Photo by W. P. Dando, F.Z.S.] [Regent's Park.
HORNET.
The largest species of true wasp found in Britain.
The hive-bees live in very large communities, and in a state of nature they make their nests in hollow trees or in crevices of rocks, where they build their waxen cells, store their honey, and rear their young. There are three classes among them,—the queen-bee, the female and the mother of the hive; the male, or drone; and the neuter, or worker, which is really an imperfectly developed and usually sterile female. Like other insects, bees pass through a metamorphosis, which in their case is of the description called "complete," for the immature forms of the bee show no resemblance whatever to the winged insect which will finally be perfected. Every bee commences its life in the form of an egg. Each egg is laid by the queen-bee in a separate cell, and in a few days the egg hatches into a white footless maggot, which is carefully tended by the workers, and fed by them with a preparation secreted by the bees, which is carefully graduated, not only according to the age of the grub, but is differently constituted according to the sex and status of the bee; for it is well known that it is in the power of the workers to develop a young grub which would otherwise become a sterile worker into a perfect queen-bee, by placing it in a large cell, and rearing it on the same nourishing food which is supplied to those grubs which are intended to become perfect queens. When the grub is full-grown, it spins itself a small silken cocoon, and becomes a pupa, or nymph, as it is called. The pupa somewhat resembles a swathed mummy, for all the external portions of the future bee can be seen outlined in the hard casing which encloses it. As soon as it arrives at maturity, it makes its way out through the upper end, when the cell is at once prepared by the other bees for a fresh occupant. The newly born bee is at first moist, flabby, and pale-coloured; but in a few hours her skin dries and hardens, when she at once commences her life-long labours, at first tending the young bees and doing other necessary duties in the hive, and then, a fortnight later, going forth with her companions to collect honey and pollen in the meadows and gardens.
Photo by W. P. Dando, F.Z.S., Regent's Park.
HIVE-BEE.
(QUEEN, WORKER, AND DRONE.)
There are only about ten or twelve kinds of true hive-bees known.

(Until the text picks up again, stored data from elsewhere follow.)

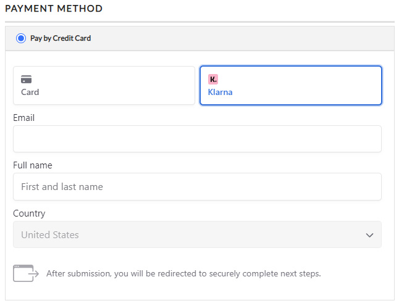Click the Full name field label
The height and width of the screenshot is (306, 399).
click(x=32, y=165)
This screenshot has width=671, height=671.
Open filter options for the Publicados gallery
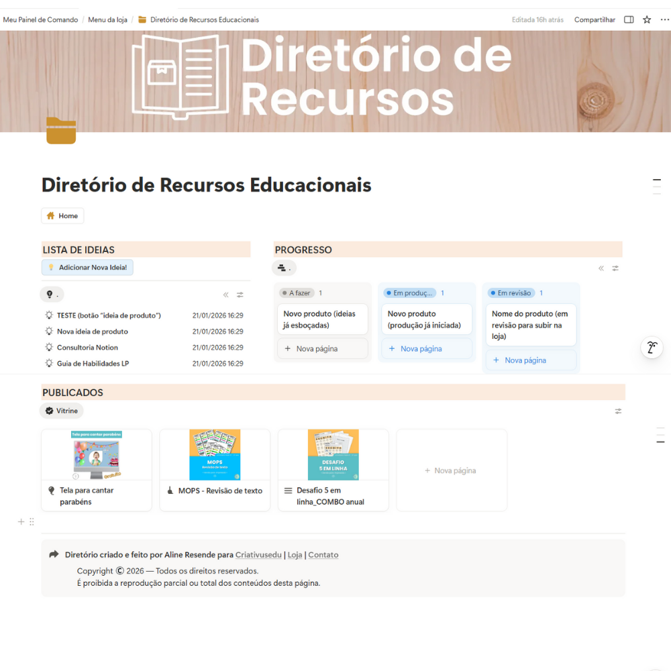pos(617,411)
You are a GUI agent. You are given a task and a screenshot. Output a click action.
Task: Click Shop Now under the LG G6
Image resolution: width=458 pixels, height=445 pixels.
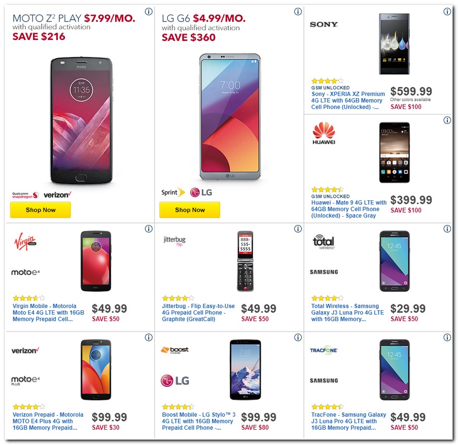(x=190, y=210)
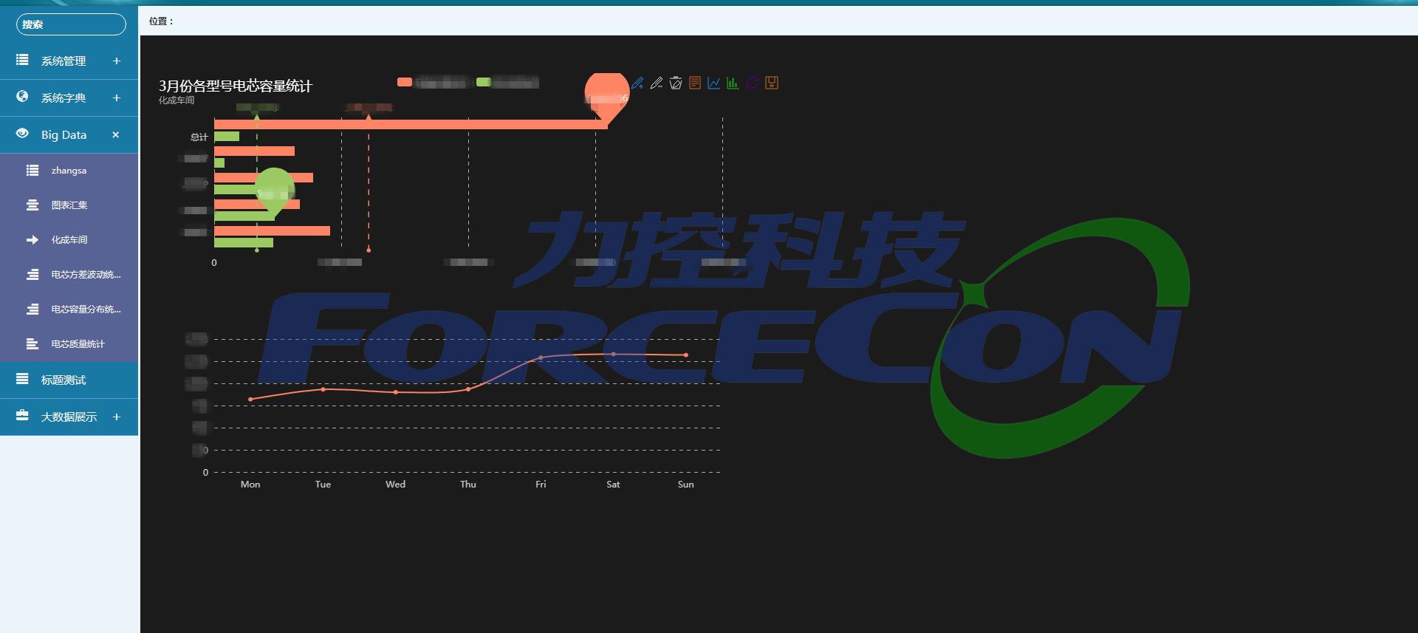Open the chart data view icon
Screen dimensions: 1418x633
[695, 83]
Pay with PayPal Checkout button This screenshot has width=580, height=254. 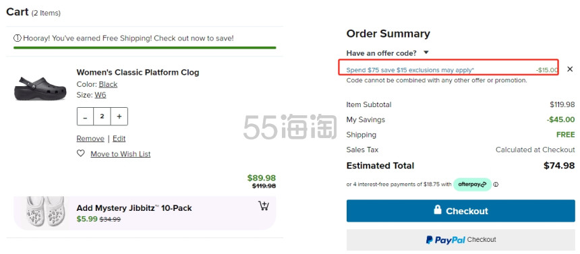461,240
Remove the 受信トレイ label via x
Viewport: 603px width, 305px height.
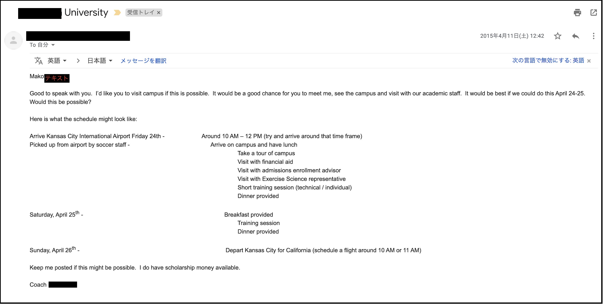tap(159, 13)
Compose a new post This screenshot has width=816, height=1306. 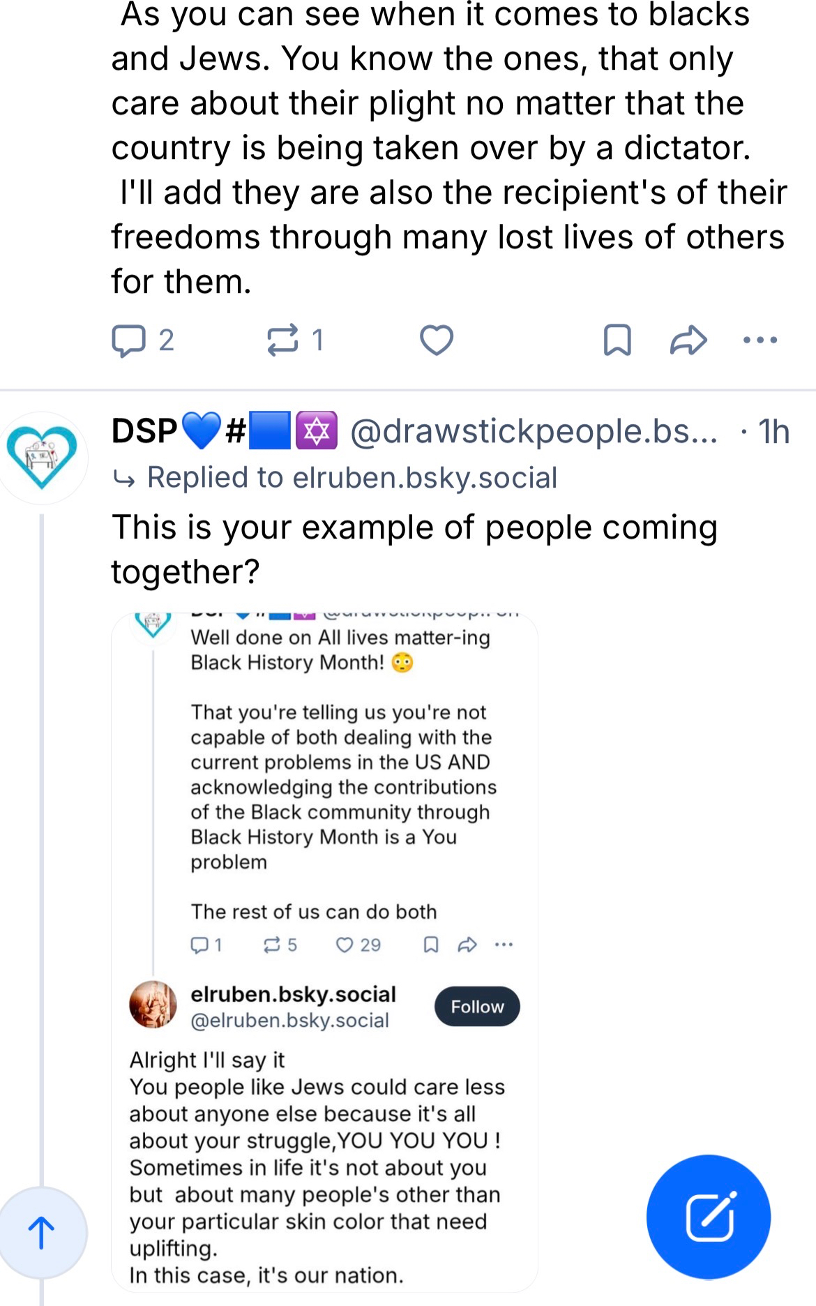pyautogui.click(x=708, y=1217)
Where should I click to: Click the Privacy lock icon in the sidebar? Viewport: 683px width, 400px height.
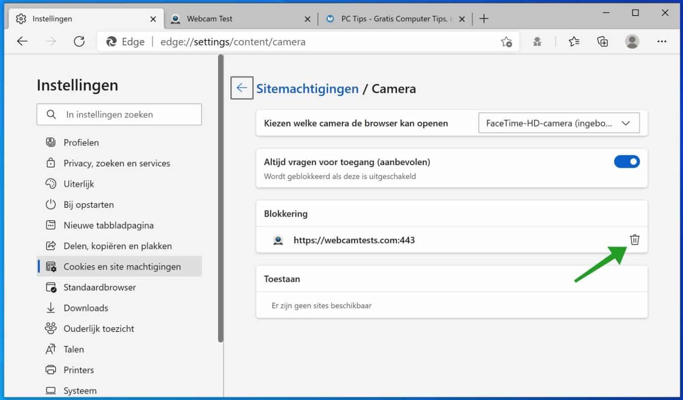51,163
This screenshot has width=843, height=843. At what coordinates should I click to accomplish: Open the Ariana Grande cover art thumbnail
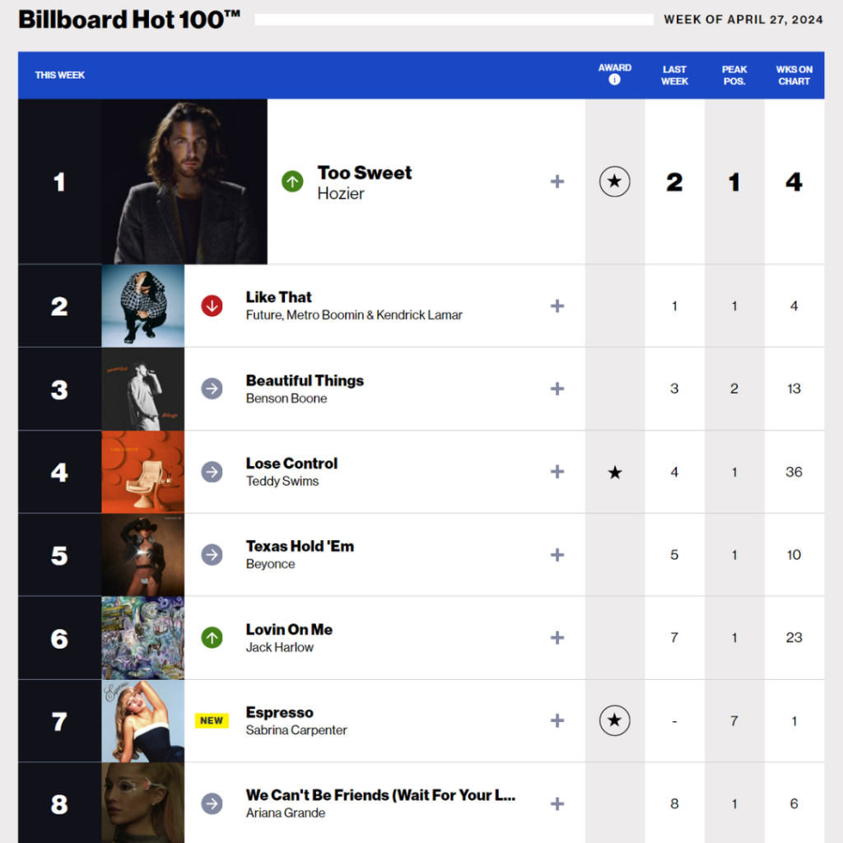point(143,803)

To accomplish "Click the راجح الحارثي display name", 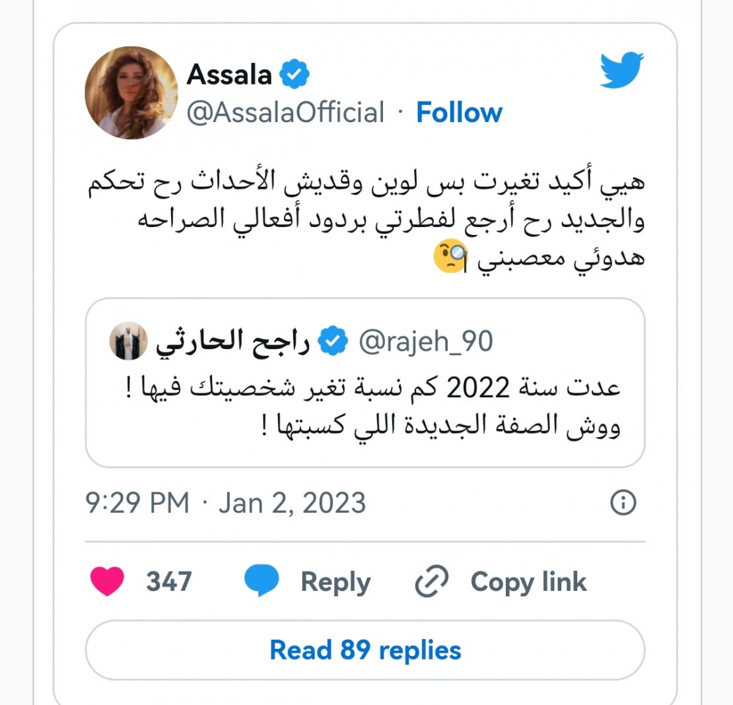I will pos(233,342).

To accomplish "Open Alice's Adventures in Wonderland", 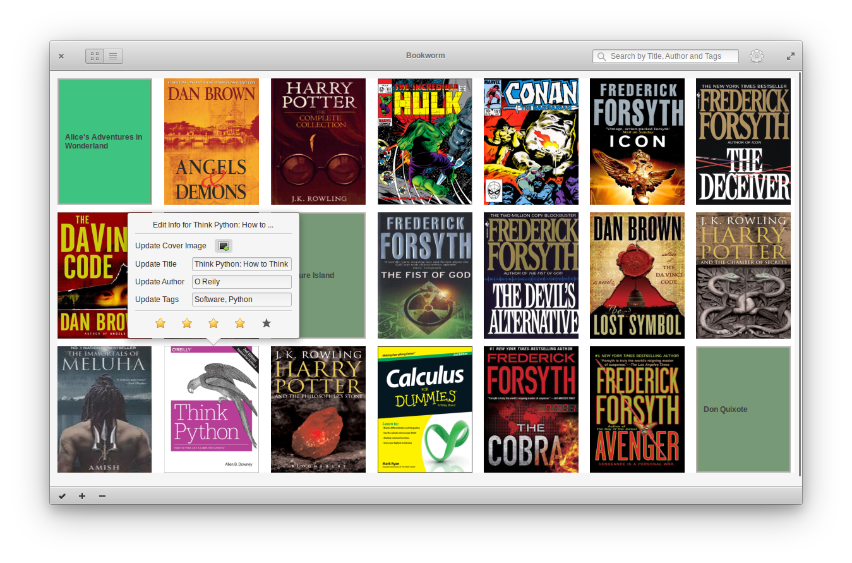I will (x=104, y=141).
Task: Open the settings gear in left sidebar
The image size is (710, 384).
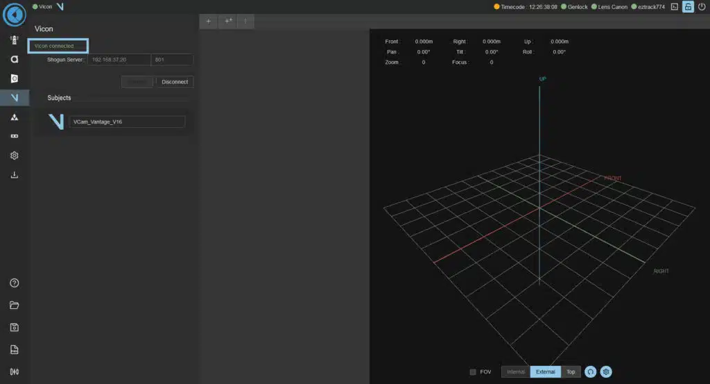Action: coord(15,156)
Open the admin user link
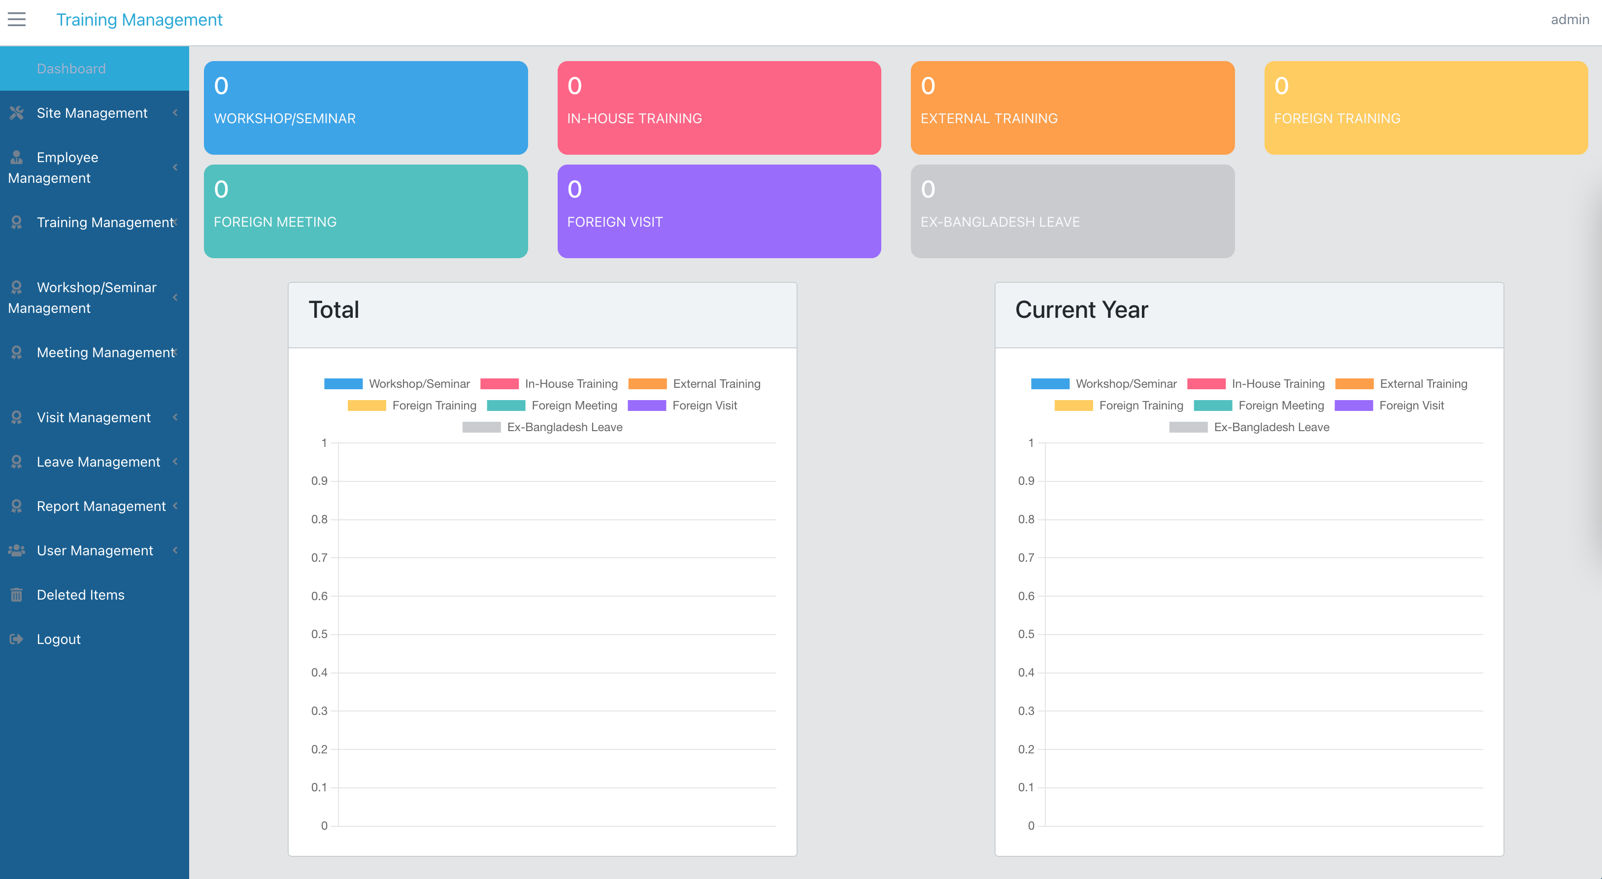The width and height of the screenshot is (1602, 879). click(x=1570, y=19)
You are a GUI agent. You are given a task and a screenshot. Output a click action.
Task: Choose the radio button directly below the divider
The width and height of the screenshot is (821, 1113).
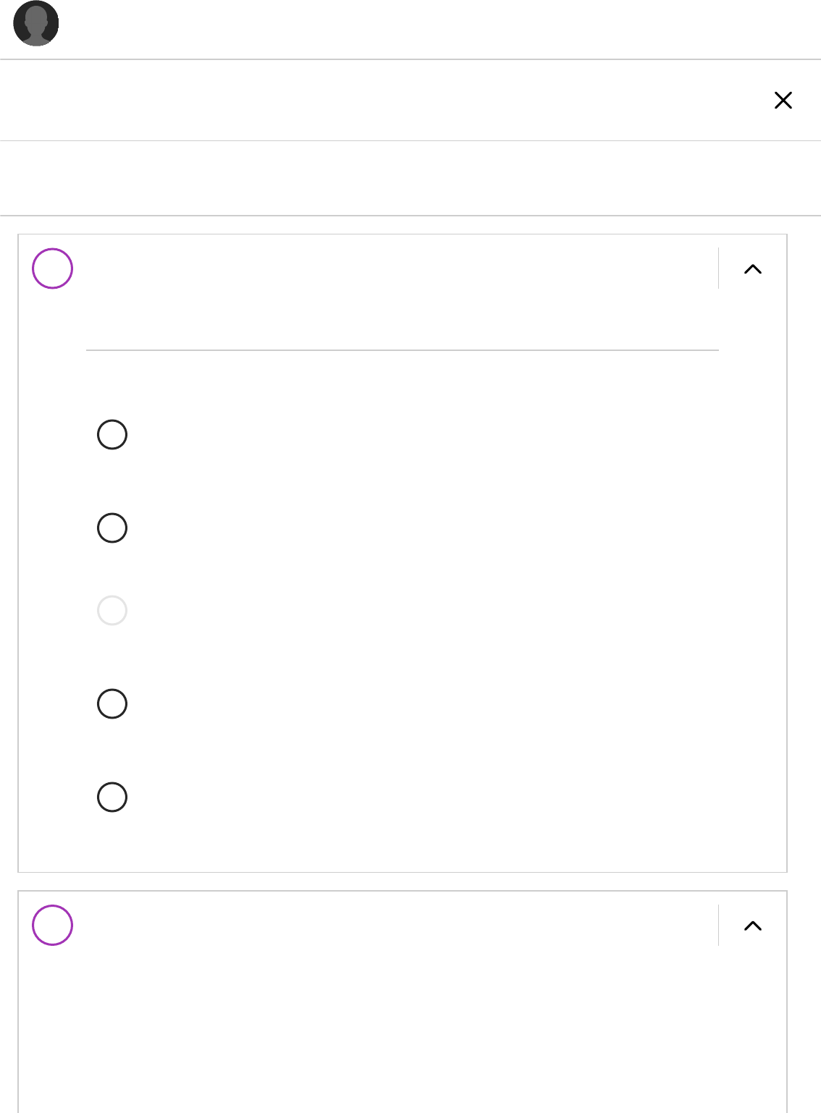[x=112, y=435]
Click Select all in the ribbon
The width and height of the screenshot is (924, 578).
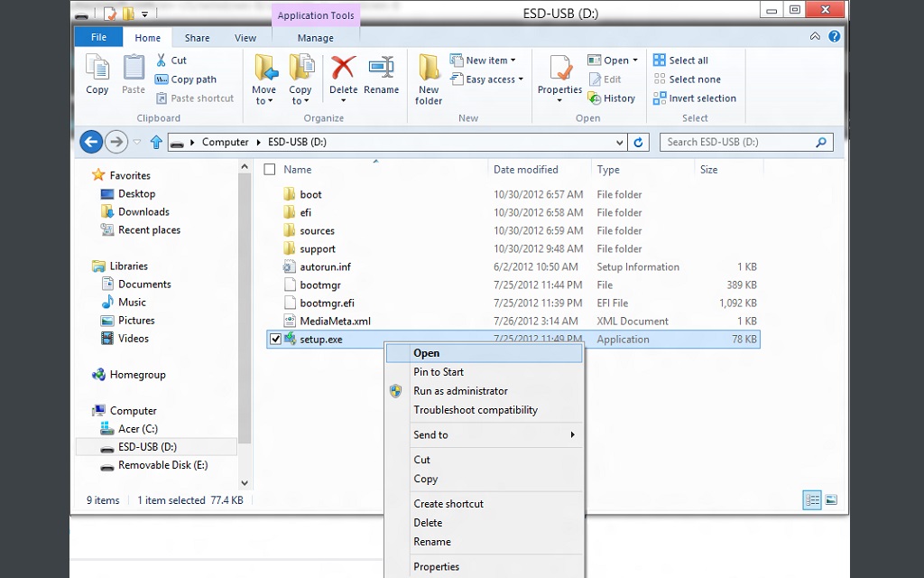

There is never room for more than one queen-bee in a hive; and the queens, which may be recognised by their longer bodies and shorter wings, have such a mortal hatred of each other that, whenever two of them meet, they will fight, if permitted, until one is killed. But in summer, when young bees are hatching daily in large numbers, and the hive is getting over-populated, the workers do not permit the queens to fight; and finally one of them (usually the old queen in the first instance) works herself up into a great flurry, and rushes out of the hive, attended by several hundred followers, to seek for fresh fields and pastures new. This is called "swarming"; and a strong hive will often throw off as many as four or five swarms in the course of the summer. It is then the object of the bee-keeper to get the queen to enter a new hive, for otherwise the swarm may fly to a distance and be lost; but wherever the queen-bee takes up her abode, her companions will assemble round her, and at once commence the work of building combs and storing up honey.